Leçon 2 : sortir tôt, même imparfait

Le MVP n'était pas beau. Le planning en créneaux de 30 minutes était une erreur. L'import CSV manquait. Mais si on avait attendu de tout corriger avant de lancer, on aurait perdu 2 mois. Ce sont les vrais utilisateurs qui nous ont montré quoi corriger en premier. On ne peut pas anticiper ça derrière un bureau.

Leçon 3 : le pricing se teste comme le produit

Le passage de 99 euros fixe à une tarification par salon a doublé les conversions. On n'aurait jamais trouvé ce prix en réfléchissant seul. Il a fallu mettre le prix initial, observer les réactions, et ajuster. Fixer le bon prix est un processus itératif, pas une décision ponctuelle.

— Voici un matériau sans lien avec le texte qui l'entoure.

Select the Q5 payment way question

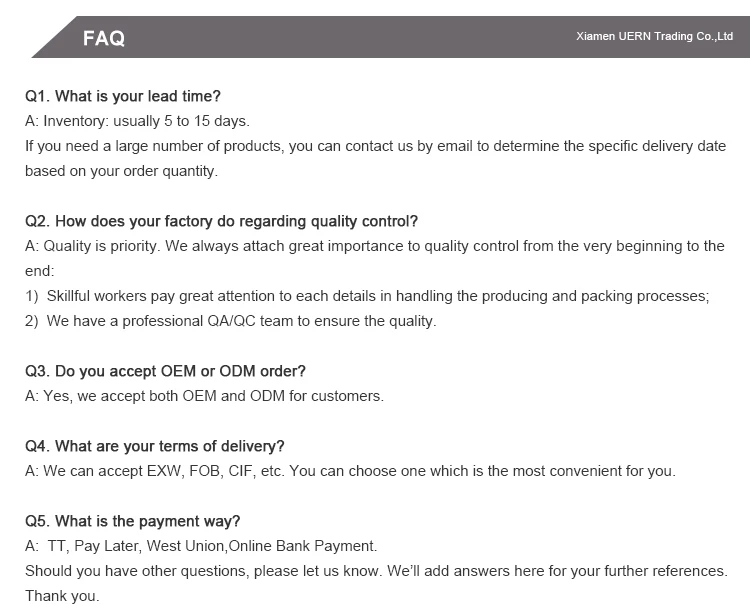coord(132,521)
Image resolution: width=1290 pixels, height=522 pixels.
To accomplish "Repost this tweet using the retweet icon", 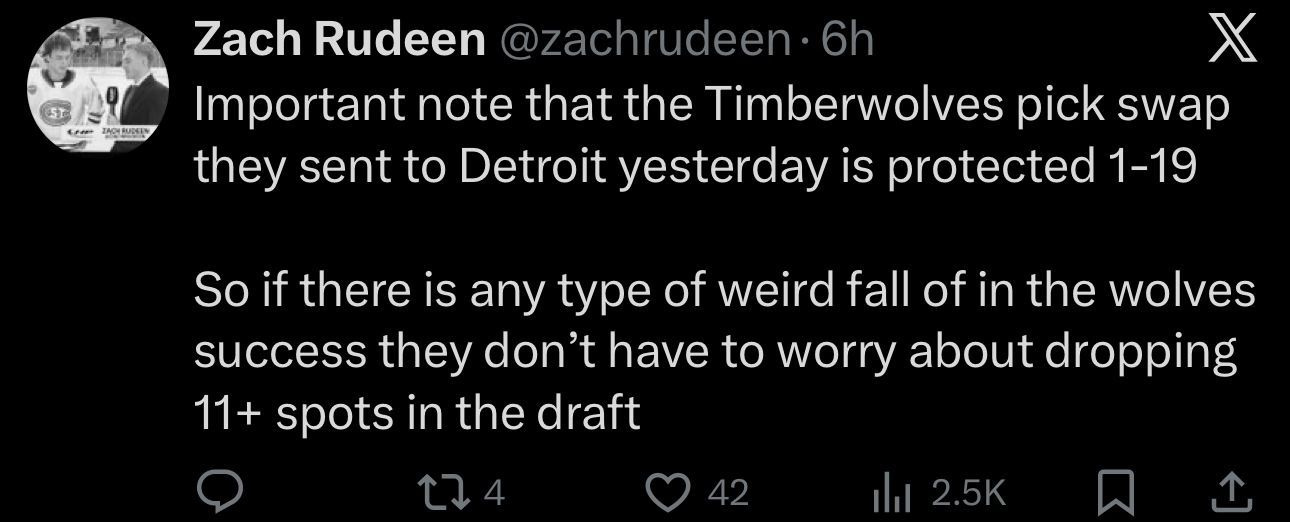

Leçon 4 : le coût réel d'un SaaS

Voici les chiffres réels du projet sur les 6 premiers mois :

PosteCoût
Développement MVP14 000 euros
Design et landing page2 500 euros
Hébergement (6 mois)420 euros
Outils (analytics, email, monitoring)360 euros
Campagnes Ads (2 mois)1 000 euros
Frais Stripe (6 mois)185 euros
Total18 465 euros

Revenus sur la même période : environ 5 800 euros. On est loin du break-even. Et c'est normal. Un SaaS B2B de niche atteint généralement la rentabilité entre le mois 12 et le mois 18, à condition que le produit tient ses promesses et que l'acquisition client fonctionne.

Leçon 5 : ce n'est pas un sprint, c'est un marathon

Karim pensait que le plus dur serait de construire le produit. En réalité, construire le produit, c'est 30% du travail. Les 70% restants : trouver des clients, les convaincre de tester, les accompagner, résoudre leurs problèmes, améliorer le produit, gérer le support, maintenir l'infrastructure.

Lancer un SaaS, c'est lancer une entreprise. Le code est un outil, pas une fin en soi.

Ce qui attend Karim

Le projet continue. La roadmap inclut l'intégration avec les logiciels de caisse et un plan "Enterprise" pour les franchises de plus de 20 salons. Le MRR progresse de 15 à 20% par mois. Le break-even est envisageable autour du mois 14.

Est-ce que le projet va réussir ? Les fondamentaux sont là : un vrai problème, des clients qui paient, et une équipe qui écoute.

Questions fréquentes

Combien faut-il investir au minimum pour lancer un SaaS ?

Un MVP fonctionnel coûte entre 10 000 et 25 000 euros selon la complexité. À cela, ajoutez 2 000 à 5 000 euros pour la landing page, le design et les premiers mois d'hébergement/outils. Prévoyez aussi un budget d'acquisition de 500 à 1 500 euros par mois pour tester vos canaux marketing. Au total, comptez entre 15 000 et 35 000 euros pour couvrir les 6 premiers mois. C'est un investissement, pas une dépense. Si le produit répond à un vrai besoin et que le marché est suffisant, le retour se mesure en revenus récurrents qui grandissent chaque mois.

Faut-il savoir coder pour lancer un SaaS ?

Non, mais il faut savoir travailler avec des développeurs. Votre rôle de fondateur n'est pas d'écrire le code, c'est de comprendre le marché, parler aux clients, définir les priorités, et prendre les décisions produit. Un bon prestataire technique (agence ou freelance senior) peut construire votre MVP pendant que vous validez le marché et préparez le lancement. Par contre, à terme, si le produit décolle, intégrer un CTO ou un développeur en interne devient souvent nécessaire. Le code est le moteur de votre business : mieux vaut avoir quelqu'un qui le comprend dans l'équipe.

Combien de temps avant les premiers revenus ?

Avec une approche structurée, les premiers revenus arrivent entre le mois 3 et le mois 5. Le mois 1 sert à valider le besoin. Les mois 2-3 au développement du MVP. Le mois 4 aux premiers beta testeurs. Le mois 5 au passage en payant. Ce calendrier suppose que vous travaillez sur le projet à temps plein (ou presque) et que la validation marché est positive. Si vous lancez en parallèle d'une autre activité, multipliez les délais par 1,5 à 2. Le risque principal n'est pas technique, c'est de construire un produit que personne ne veut payer. D'où l'importance de valider avant de développer.